◆ **QUOTED PASSAGE**
★ ★ ★ ★ ★

# grinding gears??



## Russell (Sep 11, 2005)

sometimes, while shifting down to first, my sentra will have a grinding noise. kind of sounds like trying to put my old transfer case in 4lo not in neutral. im wondering if i have a bad clutch. someone inform me. 2000 sentra SE, my first 5 speed


----------



## Biscuit (Mar 5, 2005)

Most if not all Sentras do that when you shift into first. How fast are you going when you shift into first? I know my b12 will do it when im doin 20 mph or more.


----------



## Jarek (Mar 29, 2005)

Russell said:


> sometimes, while shifting down to first, my sentra will have a grinding noise. kind of sounds like trying to put my old transfer case in 4lo not in neutral. im wondering if i have a bad clutch. someone inform me. 2000 sentra SE, my first 5 speed


On my spec it wont let me engauge first gear smoothly unless im at a stop. I would think first gear is a gear you would want to only engauge while crawling anyway or at a stop (duh)


----------



## Russell (Sep 11, 2005)

i ususally do it going about 5 mph, as in just getting to a stop sign. even when im completely stopped, its still more difficult to get it into 1st. like i said, it doesnt do it all the time, just once every now and again to bug the poop out of me.


----------



## Zac (Mar 10, 2004)

Switching fluid will likely help your problems


----------



## B13boy (Dec 16, 2004)

Might also want to give it a little blip of throttle to rev match before shifting into gear, this will allow it to enter a gear a little easier. I do it almost everydownshift!


----------



## Russell (Sep 11, 2005)

thanks for the help, getting the fluid changed soon as i get the $$$


----------



## B13boy (Dec 16, 2004)

How many miles do you have on your car? At my shop we change the fluid at 30k intervals


----------



## Russell (Sep 11, 2005)

32k, so im guessing its never been changed. i just got the car like a month ago. havent checked into a lot of details yet. i did switch over to synthetic oil last saturday. this is kind of why i dont like used cars, you never know what kind of maintainance was kept on it.


----------



## Zac (Mar 10, 2004)

IIRC Nissan's reccomended flush interval is 33k miles.


----------



## Russell (Sep 11, 2005)

sounds like ill be getting dirty soon :banana:


----------



## matt123 (Dec 2, 2004)

If it doesn't engage smoothly at a stop, or when you blip the throttle while stopped, you may have a worn synchro. If it's still under warranty, can't hurt to have them take a look at it.


----------



## Russell (Sep 11, 2005)

just checked the manual, change at 30k, and use SAE 80-90. uhhh...im not familiar with manuals or fwd cars. someone want to inform me on how/what to do?


----------



## Zac (Mar 10, 2004)

Russell said:


> just checked the manual, change at 30k, and use SAE 80-90. uhhh...im not familiar with manuals or fwd cars. someone want to inform me on how/what to do?


What do you want to know?


----------



## onefastspecv05 (Sep 25, 2005)

well depending on how fast your moving when you're trying to shift into 1st it could be your syncros just not baing able to match up with the gear speed at that vehicle speed. are you stopped when it's grinding or are you rolling and if you are rolling how fast. i used to have the same problem in other cars when i was driving agressively in turns


----------



## Russell (Sep 11, 2005)

★ ★ ★ ★ ★

◆ **PROBLEM A**
Answer these questions about the forum thread on grinding gears, one per line:
(i) What model year and trim is Russell's Sentra?
(ii) At what mileage interval does B13boy's shop change the fluid?
(iii) Which fluid does the manual tell Russell to use?
◆ **PROBLEM B**
Write the next part of the grinding-gears forum thread, picking up right after its last line.

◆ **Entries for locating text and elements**
★ ★ ★ ★ ★

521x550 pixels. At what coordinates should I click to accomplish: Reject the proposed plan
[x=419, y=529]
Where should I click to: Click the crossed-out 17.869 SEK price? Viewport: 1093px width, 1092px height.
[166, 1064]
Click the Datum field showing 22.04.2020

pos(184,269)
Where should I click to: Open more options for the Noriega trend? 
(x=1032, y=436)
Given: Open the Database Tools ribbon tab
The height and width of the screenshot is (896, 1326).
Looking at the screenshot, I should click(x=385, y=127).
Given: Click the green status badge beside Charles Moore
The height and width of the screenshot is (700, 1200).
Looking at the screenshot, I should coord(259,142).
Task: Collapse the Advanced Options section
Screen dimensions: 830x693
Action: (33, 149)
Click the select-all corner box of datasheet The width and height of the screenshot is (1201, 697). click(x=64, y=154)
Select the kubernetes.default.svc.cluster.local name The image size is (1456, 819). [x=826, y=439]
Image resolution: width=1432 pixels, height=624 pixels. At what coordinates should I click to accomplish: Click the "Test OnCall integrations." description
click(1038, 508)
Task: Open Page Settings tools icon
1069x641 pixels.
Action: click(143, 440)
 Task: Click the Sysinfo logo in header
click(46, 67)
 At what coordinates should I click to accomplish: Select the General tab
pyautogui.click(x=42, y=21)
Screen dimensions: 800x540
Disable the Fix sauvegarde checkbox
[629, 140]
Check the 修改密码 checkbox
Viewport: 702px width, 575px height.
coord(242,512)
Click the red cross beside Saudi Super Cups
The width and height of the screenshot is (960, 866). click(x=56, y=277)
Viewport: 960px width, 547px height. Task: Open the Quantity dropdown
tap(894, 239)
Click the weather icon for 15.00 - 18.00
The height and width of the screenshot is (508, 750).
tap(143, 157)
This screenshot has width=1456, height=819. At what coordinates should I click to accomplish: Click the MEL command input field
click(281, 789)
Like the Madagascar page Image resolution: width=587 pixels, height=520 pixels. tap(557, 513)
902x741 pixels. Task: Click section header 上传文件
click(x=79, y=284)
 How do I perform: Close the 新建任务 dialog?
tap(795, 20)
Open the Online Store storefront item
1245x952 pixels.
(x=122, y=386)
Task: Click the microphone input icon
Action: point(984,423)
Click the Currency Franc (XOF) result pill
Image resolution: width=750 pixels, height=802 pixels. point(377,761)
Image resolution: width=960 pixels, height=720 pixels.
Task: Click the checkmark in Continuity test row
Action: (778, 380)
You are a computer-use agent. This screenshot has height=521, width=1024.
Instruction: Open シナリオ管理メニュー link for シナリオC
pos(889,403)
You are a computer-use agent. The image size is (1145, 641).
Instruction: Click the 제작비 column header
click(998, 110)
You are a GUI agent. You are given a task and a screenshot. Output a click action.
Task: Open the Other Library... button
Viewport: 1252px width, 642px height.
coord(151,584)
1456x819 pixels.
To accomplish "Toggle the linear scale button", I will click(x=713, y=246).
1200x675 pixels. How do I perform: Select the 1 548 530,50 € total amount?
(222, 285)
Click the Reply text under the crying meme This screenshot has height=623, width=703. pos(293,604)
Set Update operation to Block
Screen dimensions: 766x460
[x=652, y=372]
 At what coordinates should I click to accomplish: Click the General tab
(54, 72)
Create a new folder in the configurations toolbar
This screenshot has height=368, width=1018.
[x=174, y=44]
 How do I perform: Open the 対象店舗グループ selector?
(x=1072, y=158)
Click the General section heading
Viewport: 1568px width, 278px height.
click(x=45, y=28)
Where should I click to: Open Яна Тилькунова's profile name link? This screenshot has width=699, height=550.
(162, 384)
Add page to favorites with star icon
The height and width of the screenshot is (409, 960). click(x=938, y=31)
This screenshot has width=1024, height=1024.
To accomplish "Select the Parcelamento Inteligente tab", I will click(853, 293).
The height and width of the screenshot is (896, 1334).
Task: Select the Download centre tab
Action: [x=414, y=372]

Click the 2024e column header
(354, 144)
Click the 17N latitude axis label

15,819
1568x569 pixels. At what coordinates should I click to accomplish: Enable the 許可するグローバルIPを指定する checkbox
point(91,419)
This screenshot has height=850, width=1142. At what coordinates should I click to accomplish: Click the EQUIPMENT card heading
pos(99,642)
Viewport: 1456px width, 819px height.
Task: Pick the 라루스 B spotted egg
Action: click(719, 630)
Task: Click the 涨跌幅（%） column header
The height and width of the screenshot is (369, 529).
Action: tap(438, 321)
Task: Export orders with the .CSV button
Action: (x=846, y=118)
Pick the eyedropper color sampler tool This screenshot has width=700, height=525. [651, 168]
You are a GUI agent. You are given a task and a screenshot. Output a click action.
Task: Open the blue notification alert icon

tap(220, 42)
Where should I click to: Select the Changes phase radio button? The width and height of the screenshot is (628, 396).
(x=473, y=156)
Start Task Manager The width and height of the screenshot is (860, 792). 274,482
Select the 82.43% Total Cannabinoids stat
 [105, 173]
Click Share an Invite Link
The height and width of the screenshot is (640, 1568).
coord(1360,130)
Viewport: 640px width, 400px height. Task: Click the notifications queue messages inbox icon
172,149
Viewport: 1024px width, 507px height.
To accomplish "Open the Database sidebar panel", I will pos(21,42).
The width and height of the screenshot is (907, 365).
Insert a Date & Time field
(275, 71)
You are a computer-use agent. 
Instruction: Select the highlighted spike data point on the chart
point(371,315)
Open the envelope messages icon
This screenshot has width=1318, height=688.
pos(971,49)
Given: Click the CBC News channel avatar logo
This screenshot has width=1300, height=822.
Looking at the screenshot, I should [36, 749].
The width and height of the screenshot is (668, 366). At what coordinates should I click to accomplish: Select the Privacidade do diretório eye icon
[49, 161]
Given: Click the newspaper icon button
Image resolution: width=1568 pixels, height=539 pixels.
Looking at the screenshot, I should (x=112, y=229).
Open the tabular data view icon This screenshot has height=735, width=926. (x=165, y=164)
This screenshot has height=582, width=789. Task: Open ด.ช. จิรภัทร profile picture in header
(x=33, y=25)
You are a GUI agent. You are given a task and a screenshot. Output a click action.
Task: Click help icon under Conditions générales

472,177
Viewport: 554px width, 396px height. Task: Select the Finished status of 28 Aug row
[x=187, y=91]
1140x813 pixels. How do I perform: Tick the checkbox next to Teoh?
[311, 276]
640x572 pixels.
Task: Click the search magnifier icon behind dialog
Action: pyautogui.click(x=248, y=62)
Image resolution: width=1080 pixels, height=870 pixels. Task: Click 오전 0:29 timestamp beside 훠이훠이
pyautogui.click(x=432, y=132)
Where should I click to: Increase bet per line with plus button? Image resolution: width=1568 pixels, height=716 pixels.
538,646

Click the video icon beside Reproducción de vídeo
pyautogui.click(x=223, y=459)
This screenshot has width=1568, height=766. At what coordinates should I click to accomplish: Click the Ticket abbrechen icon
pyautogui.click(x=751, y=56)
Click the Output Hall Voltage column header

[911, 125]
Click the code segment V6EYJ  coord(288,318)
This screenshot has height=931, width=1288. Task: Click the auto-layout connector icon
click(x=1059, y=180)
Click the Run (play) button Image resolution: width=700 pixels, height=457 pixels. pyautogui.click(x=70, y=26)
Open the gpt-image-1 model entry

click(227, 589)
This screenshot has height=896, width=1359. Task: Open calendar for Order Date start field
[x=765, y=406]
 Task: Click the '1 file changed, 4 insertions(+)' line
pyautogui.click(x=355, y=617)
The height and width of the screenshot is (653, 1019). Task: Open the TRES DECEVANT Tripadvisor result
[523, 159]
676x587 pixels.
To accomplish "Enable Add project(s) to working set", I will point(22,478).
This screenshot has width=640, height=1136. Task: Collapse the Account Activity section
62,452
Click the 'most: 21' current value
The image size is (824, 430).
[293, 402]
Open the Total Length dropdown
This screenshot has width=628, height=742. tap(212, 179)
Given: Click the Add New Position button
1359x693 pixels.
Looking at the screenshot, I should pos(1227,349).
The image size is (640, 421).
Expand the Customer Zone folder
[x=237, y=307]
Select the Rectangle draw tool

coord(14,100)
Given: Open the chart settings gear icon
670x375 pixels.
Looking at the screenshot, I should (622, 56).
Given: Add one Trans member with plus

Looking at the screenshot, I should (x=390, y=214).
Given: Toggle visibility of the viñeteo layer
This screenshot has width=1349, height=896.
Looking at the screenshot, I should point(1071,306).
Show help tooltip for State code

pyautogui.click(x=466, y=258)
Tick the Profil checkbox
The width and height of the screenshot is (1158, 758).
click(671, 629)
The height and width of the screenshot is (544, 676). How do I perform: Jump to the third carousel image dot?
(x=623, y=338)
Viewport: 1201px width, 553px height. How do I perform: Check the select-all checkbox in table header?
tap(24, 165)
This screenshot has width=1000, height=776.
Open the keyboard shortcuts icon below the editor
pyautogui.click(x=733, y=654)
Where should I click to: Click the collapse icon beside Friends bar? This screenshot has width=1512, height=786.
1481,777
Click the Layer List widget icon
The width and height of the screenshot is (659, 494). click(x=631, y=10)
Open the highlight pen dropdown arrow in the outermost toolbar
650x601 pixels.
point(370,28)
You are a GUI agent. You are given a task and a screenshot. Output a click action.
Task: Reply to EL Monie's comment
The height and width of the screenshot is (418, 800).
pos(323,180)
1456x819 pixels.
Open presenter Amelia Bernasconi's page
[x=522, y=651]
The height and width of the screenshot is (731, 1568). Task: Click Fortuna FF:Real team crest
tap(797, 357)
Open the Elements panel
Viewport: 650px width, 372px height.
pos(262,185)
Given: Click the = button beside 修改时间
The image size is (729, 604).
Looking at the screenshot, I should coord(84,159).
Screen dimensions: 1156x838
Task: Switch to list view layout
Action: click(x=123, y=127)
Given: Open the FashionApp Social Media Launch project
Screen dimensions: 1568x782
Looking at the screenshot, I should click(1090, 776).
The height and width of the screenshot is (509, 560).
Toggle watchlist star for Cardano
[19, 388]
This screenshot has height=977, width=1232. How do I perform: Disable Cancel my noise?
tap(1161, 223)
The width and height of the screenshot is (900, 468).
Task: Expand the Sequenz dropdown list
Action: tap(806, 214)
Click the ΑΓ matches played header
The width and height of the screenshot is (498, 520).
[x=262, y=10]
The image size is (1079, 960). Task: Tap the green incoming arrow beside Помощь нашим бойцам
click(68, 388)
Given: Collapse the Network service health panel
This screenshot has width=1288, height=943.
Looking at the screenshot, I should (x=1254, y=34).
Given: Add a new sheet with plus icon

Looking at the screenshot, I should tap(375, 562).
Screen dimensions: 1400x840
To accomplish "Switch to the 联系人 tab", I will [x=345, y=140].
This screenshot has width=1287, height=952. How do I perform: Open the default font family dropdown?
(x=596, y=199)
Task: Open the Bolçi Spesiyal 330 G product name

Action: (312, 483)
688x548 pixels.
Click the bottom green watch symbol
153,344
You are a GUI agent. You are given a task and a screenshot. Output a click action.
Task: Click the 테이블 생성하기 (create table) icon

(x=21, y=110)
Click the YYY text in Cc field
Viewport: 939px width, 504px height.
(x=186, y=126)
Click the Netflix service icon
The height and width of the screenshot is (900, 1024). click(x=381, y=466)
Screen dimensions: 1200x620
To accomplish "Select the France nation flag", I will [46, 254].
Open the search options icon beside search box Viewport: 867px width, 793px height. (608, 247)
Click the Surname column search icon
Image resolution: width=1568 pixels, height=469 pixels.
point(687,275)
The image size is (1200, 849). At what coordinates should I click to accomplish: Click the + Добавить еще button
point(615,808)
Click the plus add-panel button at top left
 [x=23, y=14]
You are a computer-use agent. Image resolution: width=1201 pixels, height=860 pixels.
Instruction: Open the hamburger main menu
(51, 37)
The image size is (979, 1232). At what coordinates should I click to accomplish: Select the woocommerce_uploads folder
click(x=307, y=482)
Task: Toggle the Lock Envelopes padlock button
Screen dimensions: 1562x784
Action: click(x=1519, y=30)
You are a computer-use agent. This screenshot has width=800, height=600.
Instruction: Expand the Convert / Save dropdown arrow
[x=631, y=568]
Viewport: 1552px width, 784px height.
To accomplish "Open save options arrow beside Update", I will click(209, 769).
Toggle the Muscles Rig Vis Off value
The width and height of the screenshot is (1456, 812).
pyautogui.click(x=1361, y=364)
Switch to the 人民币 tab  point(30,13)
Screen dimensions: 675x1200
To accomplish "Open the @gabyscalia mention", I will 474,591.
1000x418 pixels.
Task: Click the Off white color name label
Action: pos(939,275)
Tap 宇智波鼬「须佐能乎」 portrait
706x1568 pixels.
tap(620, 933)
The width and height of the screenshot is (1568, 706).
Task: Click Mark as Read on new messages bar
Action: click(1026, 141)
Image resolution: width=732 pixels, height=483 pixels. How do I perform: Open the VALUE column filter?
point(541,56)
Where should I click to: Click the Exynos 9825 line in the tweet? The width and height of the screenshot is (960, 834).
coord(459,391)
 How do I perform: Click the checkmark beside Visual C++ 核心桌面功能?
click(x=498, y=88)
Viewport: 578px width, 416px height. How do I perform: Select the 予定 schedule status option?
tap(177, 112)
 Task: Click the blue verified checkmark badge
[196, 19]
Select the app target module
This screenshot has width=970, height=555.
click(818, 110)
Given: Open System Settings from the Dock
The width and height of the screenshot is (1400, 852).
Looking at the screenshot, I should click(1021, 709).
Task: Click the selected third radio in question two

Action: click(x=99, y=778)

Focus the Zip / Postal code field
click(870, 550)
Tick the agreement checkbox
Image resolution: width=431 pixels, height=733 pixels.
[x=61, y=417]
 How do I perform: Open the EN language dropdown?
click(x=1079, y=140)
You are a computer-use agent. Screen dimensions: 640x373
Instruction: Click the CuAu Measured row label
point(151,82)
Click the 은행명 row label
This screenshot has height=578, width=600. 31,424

★ ★ ★ ★ ★

◆ **EXERCISE RESULT A**
(i) 2000 Sentra SE
(ii) 30k
(iii) SAE 80-90

◆ **EXERCISE RESULT B**
i want to know how to change the oil in there. is there any sort of filter kit? sorry to be such a noob. sometimes i can shift it into 1st at 40 mph, then sometimes it grinds around 10. of course i dont downshift into 1st while going 40, im coming to a stop. this happens rarely, but worries me when it does.


----------



## Zac (Mar 10, 2004)

you would have to ask someone who has changed the tranny fluid on their manual spec v. bror jace is the man to speak to.


----------



## Strange1 (Aug 18, 2005)

Russell said:


> i want to know how to change the oil in there. is there any sort of filter kit? sorry to be such a noob. sometimes i can shift it into 1st at 40 mph, then sometimes it grinds around 10. of course i dont downshift into 1st while going 40, im coming to a stop. this happens rarely, but worries me when it does.


Why would u even downshift to 1st??????explain.I downshift to 2nd to slow down but 1st never heard of such a thing.That must be the reason why its grinding.U only go to 1st on a complete stop,   and yes I know if ur going slow enough u can manage to put it on 1st but why would u do so?


----------



## redshoes (May 30, 2005)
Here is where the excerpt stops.